AWSMobileClient.sharedInstance().federatedSignIn(
                providerName: cognito-identity.amazonaws.com,
                token: cognitoTokens.token,
                federatedSignInOptions: FederatedSignInOptions(cognitoIdentityId: cognitoTokens.identityId),
                completionHandler: { (userState, error) in
                    if let userState = userState {
                        os_log("\nSigned in as: %@", type: .debug, userState.rawValue)
                    } else if let error = error {
                        os_log("\nError federated sign in: %@", type: .error, error.localizedDescription)
                    }
                }
)

[royjit]

That should work, you will get authenticated credentials.
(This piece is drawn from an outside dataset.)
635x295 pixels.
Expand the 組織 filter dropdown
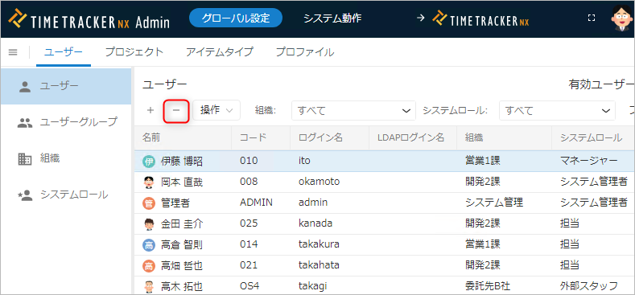353,110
Can you try adding with providername as: cognito-idp.<region>.amazonaws.com/<YOUR_USER_POOL_ID>, for example, cognito-idp.us-east-1.amazonaws.com/us-east-1_123456789 reference - https://docs.aws.amazon.com/cognitoidentity/latest/APIReference/API_GetId.html#API_GetId_RequestSyntax .

You can get the underlying AWSMobileClient as shown here: https://docs.amplify.aws/lib/auth/escapehatch/q/platform/ios/

[bhaveshlsamcom]

Thank you @royjit and @maxfalc Issue is resolved now.

[dsaliberti]

@royjit I'm trying to use this federated signIn with Cognito as providerName and am getting {"__type":"NotAuthorizedException","message":"Token is not from a supported provider of this identity pool."}

What exactly should be enabled in the Identity providers in the User pools configs? We want only cognito one, no one other (Google, Apple, etc) thank you!

[victorOwnID]

After calling to de federated identities sign in method as explained above, I get:

Status: signedIn

However, this method

  if let currentUser = Amplify.Auth.getCurrentUser() {
                        print("Current user: \(currentUser)")
                    } else {
                        print("No current user")
                    }

Return "No current user"

Why?

@royjit can you advise?

[harsh62]

@victorOwnID This is because Amplify does not capture user details when using federated identities. You would have to write your own implementation to retrieve the user details from the provider i.e. (Google, Apple, FB SDK's would know the user details).